Sydney astronomy student wins coveted Bok Prize

20 May 2013

University of Sydney PhD student Benjamin Pope has been announced winner of the prestigious 2013 Bok Prize: the highest award of the Astronomical Society of Australia for research conducted by an Honours student.

Ben Pope, Winner of the coveted Bok Prize 2013 for the Best Honours Thesis in astronomy
Ben Pope, Winner of the coveted Bok Prize 2013 for the Best Honours Thesis in astronomy

Mr Pope's citation from the Astronomical Society particularly singled out the important potential for new discovery from the innovative methods, entitled "Dancing in the Dark: Kernel Phase Interferometry of Ultracool Dwarfs". This research, now published in the Astrophysical Journal, delivered the first scientific results with a new image analysis technique with the potential to breathe new life into high resolution astronomical imaging.

In the announcement, the committee noted that "the nominations received for the 2013 Bok Prize were of an excellent standard and the judging panel were highly impressed with Mr Pope's thesis, particularly the new discovery aspect of your work and the development of new methodologies applied to archival data."

Interestingly, this was also a case of finding gold in the astronomy equivalent of a filing cabinet in the attic. "The Hubble Space Telescope has been a truly remarkable observatory, but despite the extreme competition to use it, a lot of the images taken with it have never been analysed to their fullest potential" explained Mr Pope.

"The data I used for my research was mostly taken around 2005 while I was in Year 9 , and it had been sitting on a public archive since then. This data had previously been studied by simple visual inspection, but contained a hidden trove of discoveries accessible only after advanced computer processing. The thing that made all the difference for us was being able to apply the very latest leading-edge image analysis technique called kernel phase interferometry. I was fortunate enough to learn about this straight from its inventor, Dr Frantz Martinache, on a visit to Hawai'i last year. Together we made the first new discoveries with this powerful new approach," said Mr Pope.

It turns out that despite all the effort and expense, even the multi-billion dollar Hubble Space Telescope does not yield absolutely perfect vision.

The mirrors, lenses and other components that comprise the telescope all bend and warp by tiny amounts as the observatory orbits in space, enough to create subtle shifts in the image that are easy to confuse with real signals from the star being studied.

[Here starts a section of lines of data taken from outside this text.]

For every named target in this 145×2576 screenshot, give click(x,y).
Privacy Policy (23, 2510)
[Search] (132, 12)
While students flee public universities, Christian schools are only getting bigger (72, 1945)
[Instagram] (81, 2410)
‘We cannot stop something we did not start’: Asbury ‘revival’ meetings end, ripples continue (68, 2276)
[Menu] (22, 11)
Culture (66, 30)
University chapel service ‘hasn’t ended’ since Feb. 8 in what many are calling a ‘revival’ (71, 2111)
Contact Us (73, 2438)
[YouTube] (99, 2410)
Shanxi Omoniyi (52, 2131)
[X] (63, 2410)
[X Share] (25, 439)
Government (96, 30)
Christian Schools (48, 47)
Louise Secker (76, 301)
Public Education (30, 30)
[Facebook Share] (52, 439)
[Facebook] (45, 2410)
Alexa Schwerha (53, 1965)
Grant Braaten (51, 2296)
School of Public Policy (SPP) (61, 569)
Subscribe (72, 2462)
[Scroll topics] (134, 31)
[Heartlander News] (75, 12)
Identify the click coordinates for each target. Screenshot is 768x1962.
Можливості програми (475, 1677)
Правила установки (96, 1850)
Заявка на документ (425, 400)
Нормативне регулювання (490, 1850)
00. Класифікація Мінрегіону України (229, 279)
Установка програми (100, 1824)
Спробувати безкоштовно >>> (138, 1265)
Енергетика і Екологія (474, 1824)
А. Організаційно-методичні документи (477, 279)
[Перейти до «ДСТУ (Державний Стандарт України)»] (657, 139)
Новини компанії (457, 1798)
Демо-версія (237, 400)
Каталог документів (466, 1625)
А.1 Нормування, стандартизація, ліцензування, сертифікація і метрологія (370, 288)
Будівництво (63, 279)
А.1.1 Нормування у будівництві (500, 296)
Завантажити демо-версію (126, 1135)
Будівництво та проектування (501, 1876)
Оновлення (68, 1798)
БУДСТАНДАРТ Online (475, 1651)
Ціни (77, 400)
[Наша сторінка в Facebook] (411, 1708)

The key breakthrough came with the realization that the structure in the image could be mathematically divided into two classes: firstly those which could arise from errors in the mirror, and critically, a second class which could not.

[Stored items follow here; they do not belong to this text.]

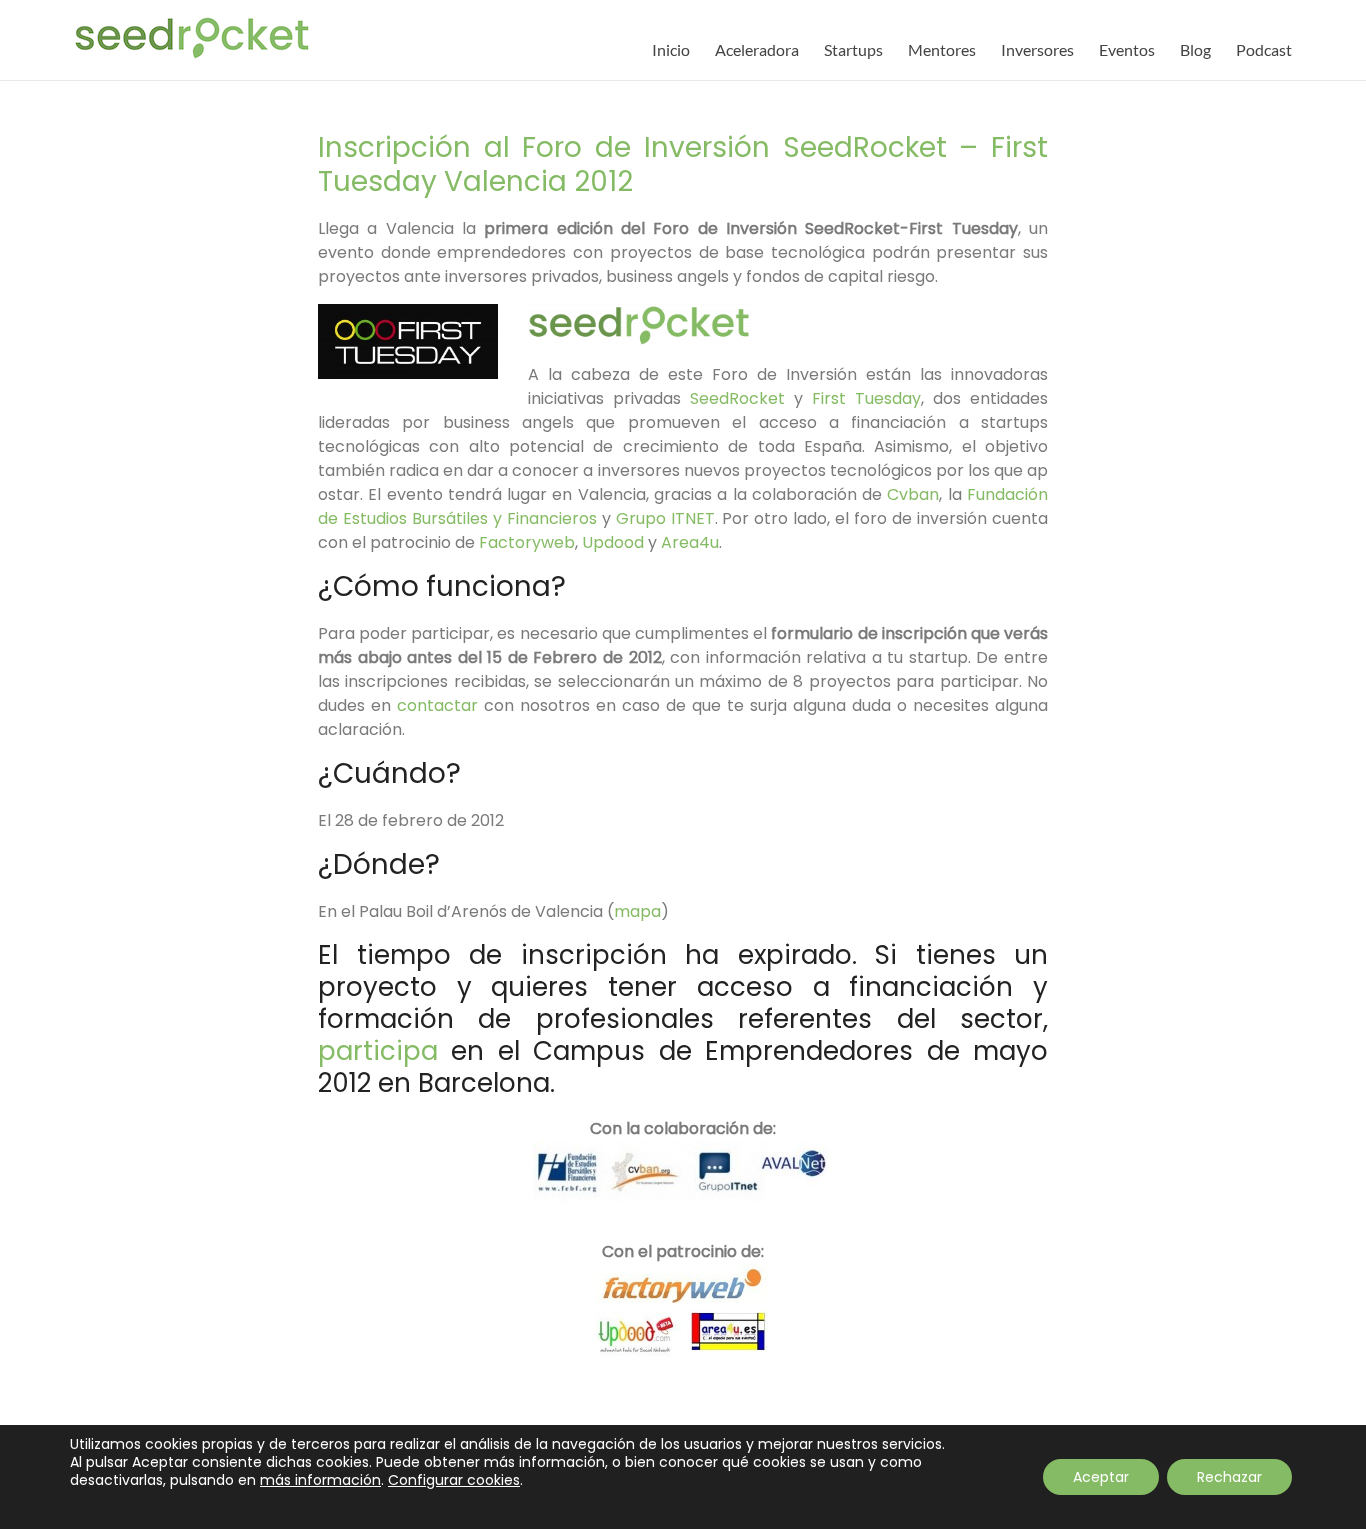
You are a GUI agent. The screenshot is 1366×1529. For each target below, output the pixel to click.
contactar (440, 705)
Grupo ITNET (665, 518)
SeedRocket (742, 398)
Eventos (1127, 49)
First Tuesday (866, 398)
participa (378, 1051)
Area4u (690, 542)
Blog (1195, 49)
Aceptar (1101, 1477)
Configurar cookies (454, 1480)
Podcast (1264, 49)
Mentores (942, 49)
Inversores (1037, 49)
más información (320, 1480)
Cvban (913, 494)
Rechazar (1229, 1477)
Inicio (671, 49)
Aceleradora (757, 49)
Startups (853, 49)
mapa (637, 911)
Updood (615, 542)
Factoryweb (527, 542)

"In essence, we divide the image into two parts", explains Dr Martinache, "the first can be corrupted by optical problems, and we discard this. kernel phase interferometry can then focus exclusively on information in the image which is essentially immune to the noise. It is like a noise-cancelling headset on an aeroplane: you flick off the noise and you can suddenly detect all these faint signals nobody else could find."

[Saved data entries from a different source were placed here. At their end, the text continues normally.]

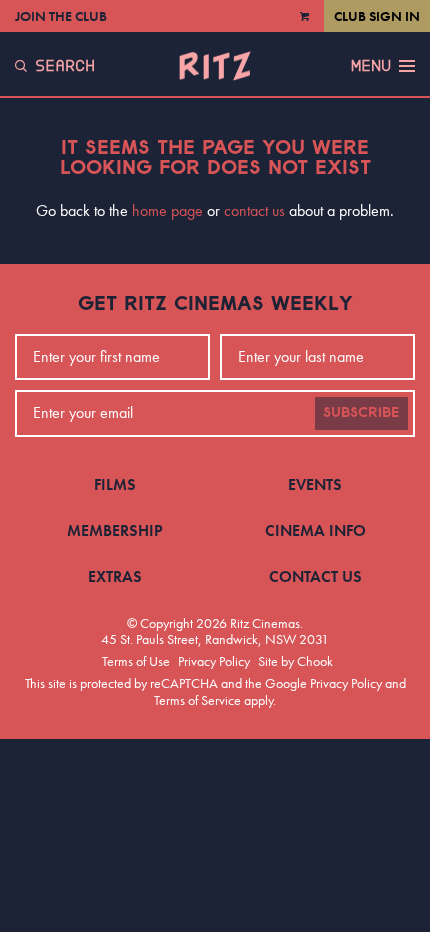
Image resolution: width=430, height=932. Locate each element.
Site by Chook (295, 661)
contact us (254, 210)
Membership (115, 530)
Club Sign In (377, 16)
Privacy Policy (214, 661)
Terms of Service (197, 700)
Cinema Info (315, 530)
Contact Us (315, 576)
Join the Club (61, 16)
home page (167, 210)
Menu (371, 66)
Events (315, 484)
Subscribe (361, 413)
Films (115, 484)
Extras (115, 576)
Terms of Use (136, 661)
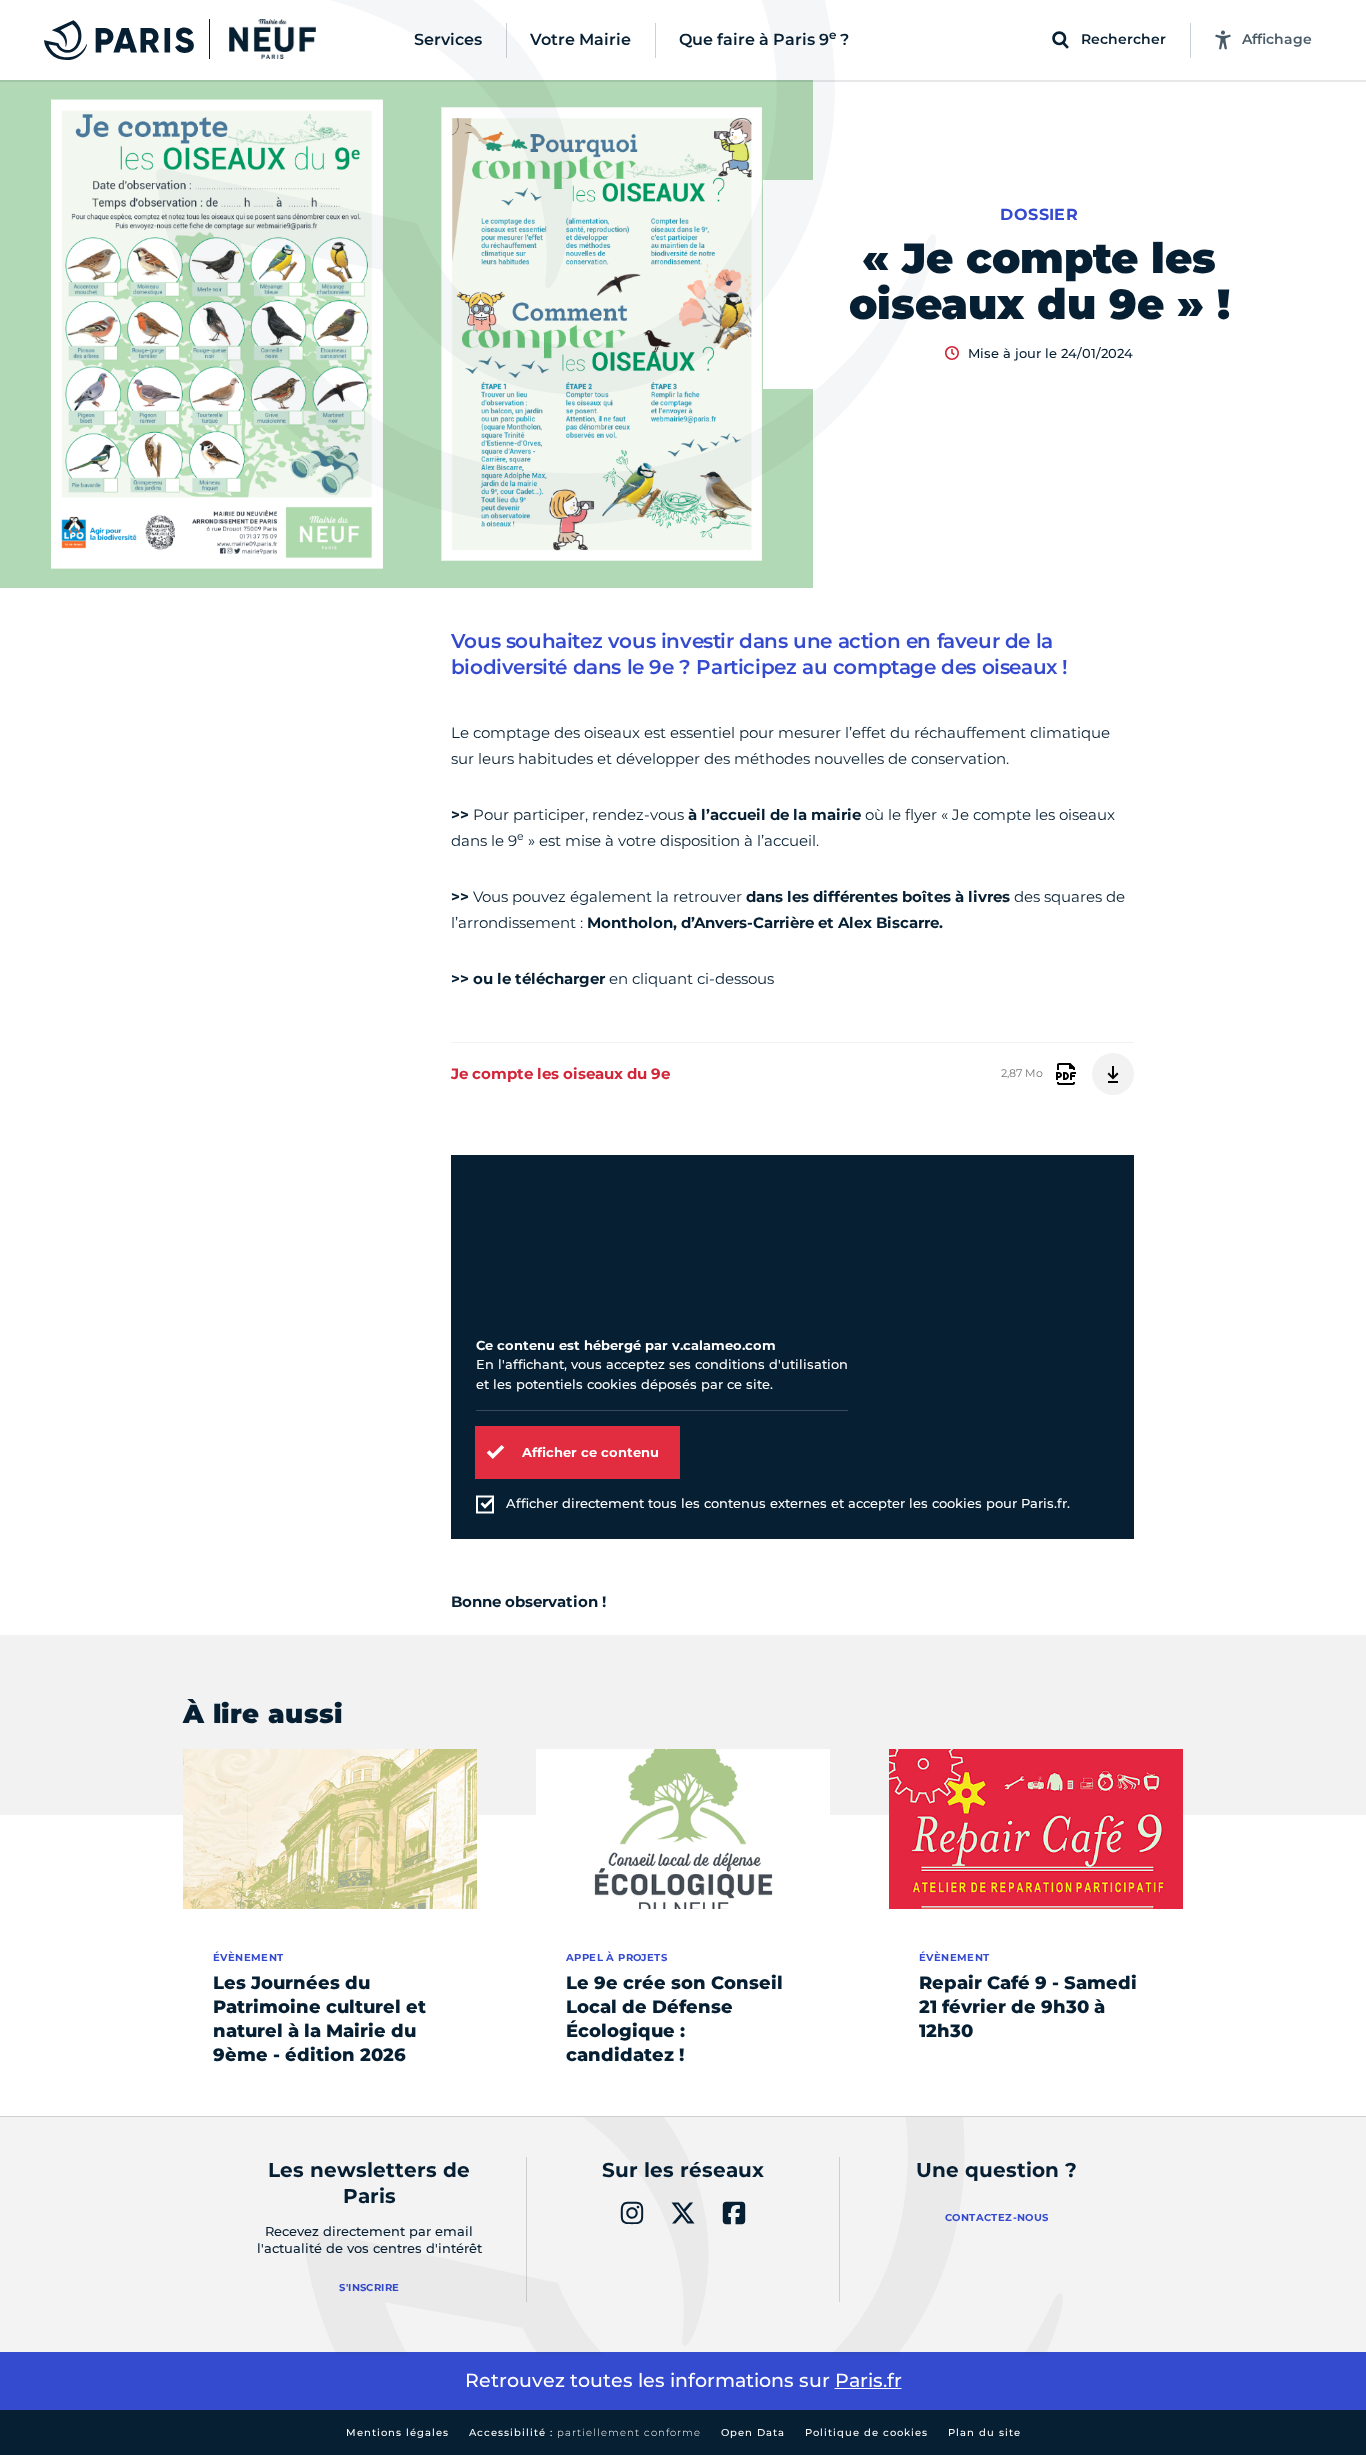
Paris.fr (868, 2380)
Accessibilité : (585, 2432)
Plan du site (984, 2432)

Mr Pope's research unleashed this powerful method in the hunt for companions to the intriguing objects known as brown dwarfs which occupy the no-man's-land in mass between gas giant planets like Jupiter, and the smallest, dimmest stars.

"Brown dwarfs are like a missing link between stars and planets, and by studying them we learn more about how the great diversity of star systems in the universe came to be formed." said Mr Pope.

"Although they are incredibly faint, so we never see them except with large telescopes, they are actually very common. Most importantly, nobody is quite sure how they can be formed, and they present a tricky challenge to just about all theories for how matter collapses to form compact bodies like stars and planets. Some say they form like large planets around more massive stars, and are then ejected; other models can have brown dwarfs forming by themselves like stars. In particular, one of the key tests is to find how often brown dwarfs are found in pairs.

This binary fraction is quite high for stars - the in joke among astronomers is that 'three in every two stars is a binary.

"What my work here has shown is that it is in fact also higher than previously thought for brown dwarfs too. This high binary fraction favours theories where brown dwarf systems form like scaled-down star systems," said Mr Pope.

"You can't help but feel a little poignancy for brown dwarfs.", concludes Professor Peter Tuthill, Mr Pope's research supervisor at the University of Sydney, "Failed stars out in the cold reaches of the Galaxy, never to see a sunrise and doomed to slowly freeze as generations of stars around them are born and die. I guess Ben's work gives the poets in us a little solace, in that more of them than we expected are in a stately orbital dance with a partner that will still be going when our own sun has lived its entire life and is but a memory."

Mr Pope's award marks a Hat-Trick for the Sydney Institute for Astronomy at the University of Sydney in winning this prestigious national prize three years in a row with past winners Alison Hammond (2012) and Barnaby Norris (2011).

The paper "Dancing in the Dark: New Brown Dwarf Binaries from Kernel Phase Interferometry", Pope, Martinache and Tuthill, ApJ, 2013 is now published in the Astrophysics Journal.